__提示文__
++++

こんにちは。兵庫県西宮市仁川町で歯医者をしている、しらやま歯科クリニックの白山です。
虫歯を治したり、子どもの矯正をしたりしています。

今回は、訪問歯科や介護の現場でよく耳にするお悩み、
「利用者さんがなかなか口を開けてくれない」というテーマについてお話しします。


■なぜ“口を開けてくれない”のか?

まず最初にお伝えしたいのは、
「口を開けてくれない」=「協力してくれない」ではない、ということです。
多くの場合、利用者さんにはそれぞれ“理由”があります。

たとえば…

  • 👵 恐怖心がある
    過去の治療の痛い記憶が残っていて、「歯医者=怖い」というイメージが強くなっていることがあります。
    特に認知症の方は、その感情が鮮明に残っていることもあります。

  • 👴 理解が追いつかない
    認知症や高齢によって、いま何をされているのかが理解できず、「怖い」「何をされるの?」という不安で口を閉じてしまうことがあります。

  • 👵 口の筋肉が固くなっている
    長年の寝たきりや筋力低下によって、物理的に口を開けるのがつらい方もいます。
    無理に開けようとすると痛みを感じることもあります。

  • 👴 羞恥心やプライド
    「こんな姿を見られたくない」「もう十分だよ」と、プライドや恥ずかしさから拒否する方も。

つまり、「開けてくれない」のではなく、
「開けられない」「開けたくない理由がある」ことがほとんどなのです。


■対応の第一歩は、“信頼関係づくり”

訪問の場面では、口腔ケアや清掃を急がず、まずは**「心の準備」**を整えてもらうことが大切です。

たとえば、
「〇〇さん、今日は歯をきれいにする日ですよ」
「痛いことはしませんよ、きれいにするだけです」
穏やかに声をかけるだけで、利用者さんの緊張がほぐれることがあります。

また、いきなり顔の近くに手を伸ばすと驚かれることもあります。
歯ブラシや綿棒などの道具を見せながら、
「これで優しくきれいにしますね」と一つひとつ見せて説明することで、安心感が生まれます。

++++

__学習資料__
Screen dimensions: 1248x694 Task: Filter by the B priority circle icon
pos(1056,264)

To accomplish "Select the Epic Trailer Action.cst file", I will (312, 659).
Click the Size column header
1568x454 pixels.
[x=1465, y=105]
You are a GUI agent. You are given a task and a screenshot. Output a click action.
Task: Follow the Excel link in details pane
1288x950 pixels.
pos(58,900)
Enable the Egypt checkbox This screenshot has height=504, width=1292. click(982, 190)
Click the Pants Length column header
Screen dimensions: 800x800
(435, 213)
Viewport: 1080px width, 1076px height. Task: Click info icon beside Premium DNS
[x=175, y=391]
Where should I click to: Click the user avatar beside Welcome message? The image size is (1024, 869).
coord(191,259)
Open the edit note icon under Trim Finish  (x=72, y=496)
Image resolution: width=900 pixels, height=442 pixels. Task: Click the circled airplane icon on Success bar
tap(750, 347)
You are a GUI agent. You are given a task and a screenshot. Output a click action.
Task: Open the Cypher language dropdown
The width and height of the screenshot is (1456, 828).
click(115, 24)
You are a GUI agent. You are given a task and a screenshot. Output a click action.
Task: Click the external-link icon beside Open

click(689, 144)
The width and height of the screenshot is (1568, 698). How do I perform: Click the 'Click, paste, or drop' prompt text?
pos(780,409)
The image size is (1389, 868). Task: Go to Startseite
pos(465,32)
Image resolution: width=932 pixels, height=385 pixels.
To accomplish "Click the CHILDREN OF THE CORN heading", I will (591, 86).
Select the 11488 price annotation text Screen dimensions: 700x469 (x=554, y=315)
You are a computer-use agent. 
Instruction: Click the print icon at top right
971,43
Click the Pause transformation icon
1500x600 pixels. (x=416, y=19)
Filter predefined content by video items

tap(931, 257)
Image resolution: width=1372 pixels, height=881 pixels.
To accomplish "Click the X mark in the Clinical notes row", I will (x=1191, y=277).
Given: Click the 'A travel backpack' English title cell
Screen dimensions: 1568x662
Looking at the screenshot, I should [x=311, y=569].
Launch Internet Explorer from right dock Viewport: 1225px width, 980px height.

++++

__理解度チェック__
A: 訪問歯科の文章のうち、「今回は、訪問歯科や介護の現場でよく耳にするお悩み、」から「くなっていることがあります。」までの部分を、「利用者さん」を「患者さん」に変えて書き直しなさい。
B: 訪問歯科の文章によると、口の筋肉が固くなっている方が口を開けにくいのはなぜですか。

__課題別の解答__
A:
今回は、訪問歯科や介護の現場でよく耳にするお悩み、
「患者さんがなかなか口を開けてくれない」というテーマについてお話しします。


■なぜ“口を開けてくれない”のか?

まず最初にお伝えしたいのは、
「口を開けてくれない」=「協力してくれない」ではない、ということです。
多くの場合、患者さんにはそれぞれ“理由”があります。

たとえば…

  • 👵 恐怖心がある
    過去の治療の痛い記憶が残っていて、「歯医者=怖い」というイメージが強くなっていることがあります。

B: 長年の寝たきりや筋力低下によって、物理的に口を開けるのがつらくなっているからです。無理に開けようとすると痛みを感じることもあります。